Part two – Mr. Joseph’s classroom
I was enjoying the tag ‘Master of English’ in the class and days went on happily for me, but my father’s quench to teach English had not finished yet. After the exam of seventh standard, he arranged an English tuition for me in summer vacation. Name of the tutor was Mr. Joseph Mathews; he was the teacher in famous English medium missionary convent school of our town. He was a Malayalam person and usually come to my father for repairing his car and bike. Initially, I didn’t like the idea of English coaching; first reason, I felt that I am the master in English and there is no need of any tuition as per my curriculum; second Mr. Joseph lived in posh colony of our town and I need to walk three kilometers daily to reach his home for tuition; last but not least reason, it was vacation time and all my friends were spending their days away from school and study, in just fun and play, so I preferred to joined them instead spoiling even an hour of happy period in English coaching. My father was not bothered about my first and third reason but he solved my second worry. He gave me his bicycle to go tuition. It was a traditional old black ‘Atlas’ cycle. I was able to ride it; however my feet were not reached completely on ground after sitting on seat of bi-cycle. So, this way I started to go tuition against my wishes due to my father’s strict order.
There were total fourteen folks came in Mr. Joseph’s English coaching class including me. Apart from me, all were from English medium convent school, the same in which Mr. Joseph taught. I felt very awkward at Mr. Joseph’s classroom as all folks were very well acquitted with each other there. Everyone talked in fluent English except me; everyone wear designer wear and came on stylish ranger cycle there except me. These things felt me inferior among them. I usually sit alone and silent in a corner of class room. I never tried to make friendship with others and other folks never showed interest in talking with me. Joseph sir tried to talk me in English but I was not able to understand him completely. Sometimes I never knew the meaning of complete sentence spoke by him and sometime I was not able to understand due to his Malyalam accent. Later on sir started to talk me in Hindi. Hindi sentences looked very funny in his Malyalam accent. Everyone in the class room smiled when he spoke to me in Hindi. Many times people make fun of our conversation in Hindi, after the class. Due to such things, I exhibited silent, shy, lonely and hesitant behavior there.

################

**Stated goal:**
Summarize the account of Mr. Joseph's classroom in two sentences.

################

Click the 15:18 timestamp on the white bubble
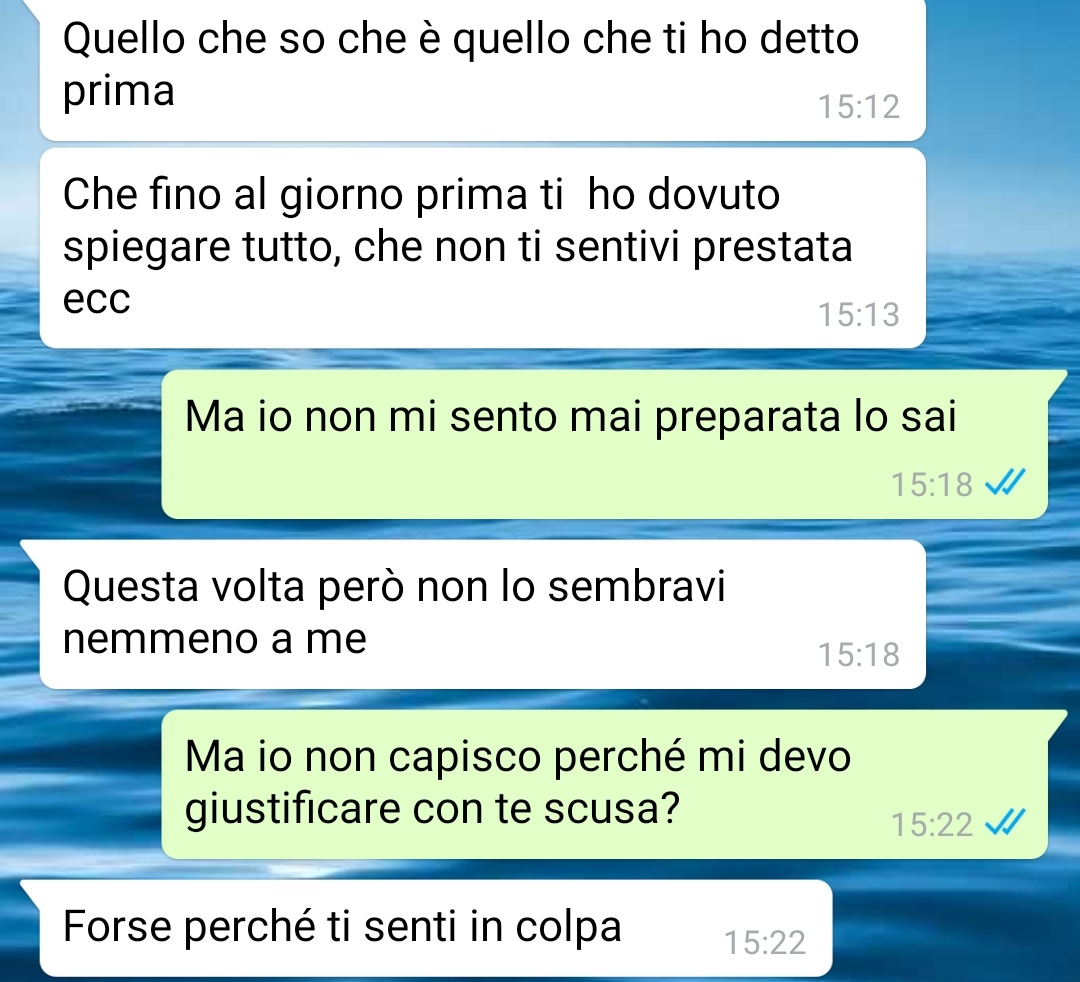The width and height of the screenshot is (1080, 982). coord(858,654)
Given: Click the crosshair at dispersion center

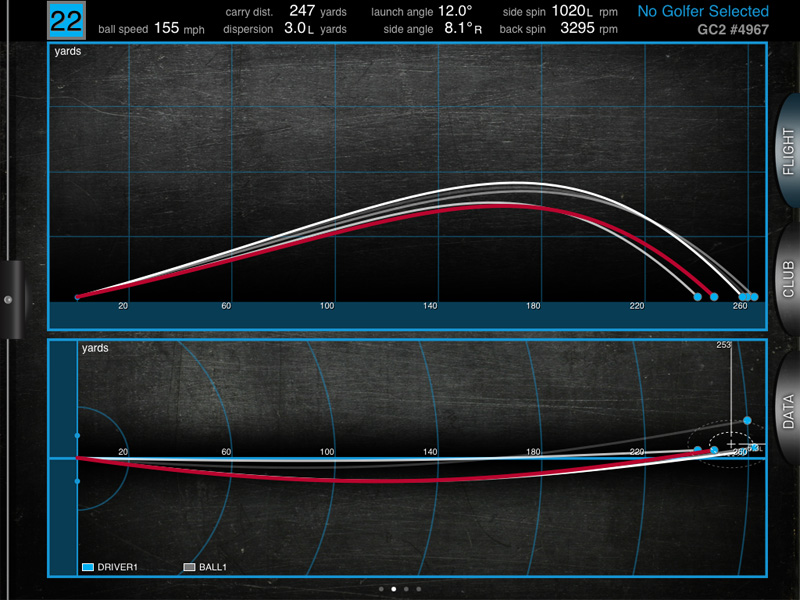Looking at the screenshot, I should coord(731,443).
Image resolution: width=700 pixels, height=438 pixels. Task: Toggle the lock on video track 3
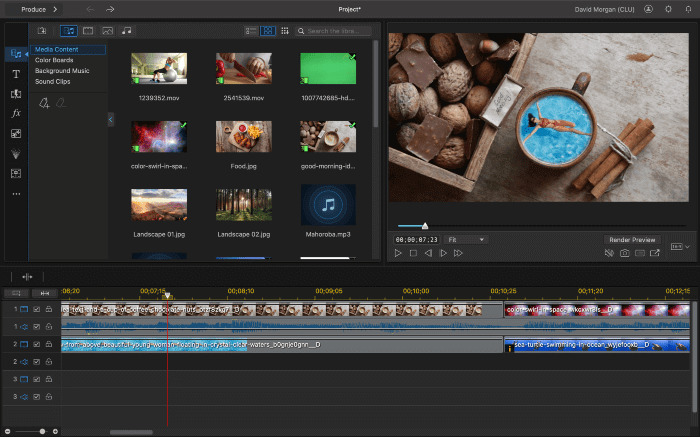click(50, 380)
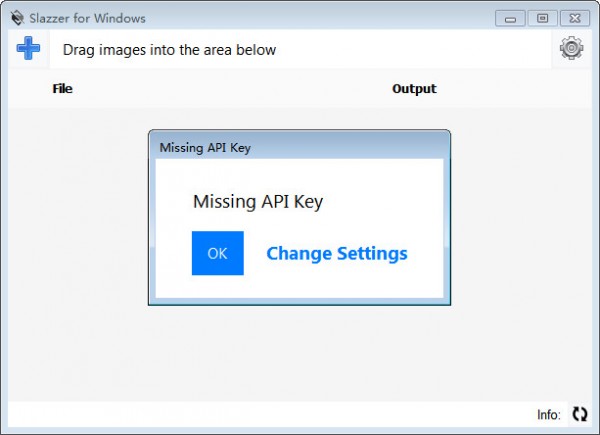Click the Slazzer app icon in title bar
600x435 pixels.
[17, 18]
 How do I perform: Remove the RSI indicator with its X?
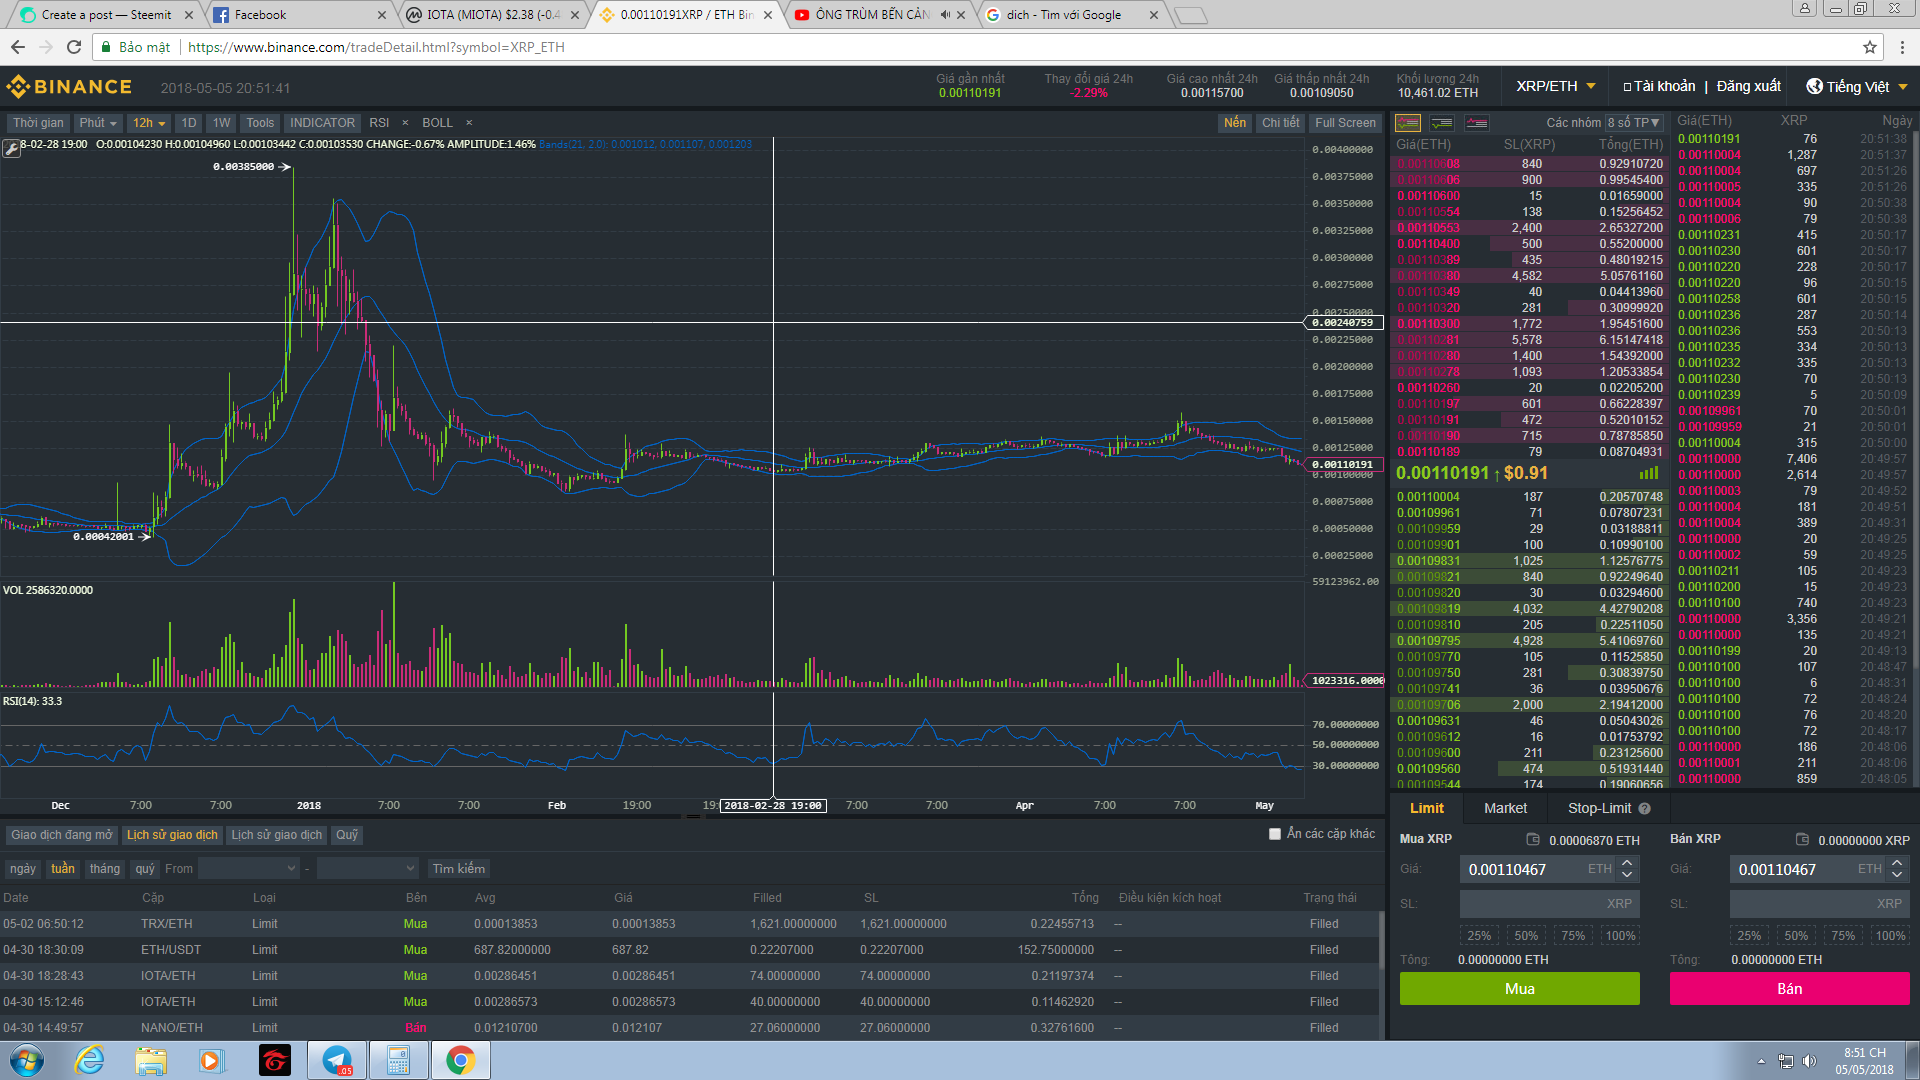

################

**Answer to the task:**
After the seventh-standard exam, the narrator's father arranged summer English tuition with Mr. Joseph Mathews, and the narrator, who had not wanted the coaching, rode an old black Atlas bicycle there on the father's strict order. Among thirteen other students, all from the English medium convent school where Mr. Joseph taught and all fluent in English, the narrator felt inferior and sat alone and silent, and the class smiled whenever Mr. Joseph spoke to the narrator in Hindi with his Malayalam accent.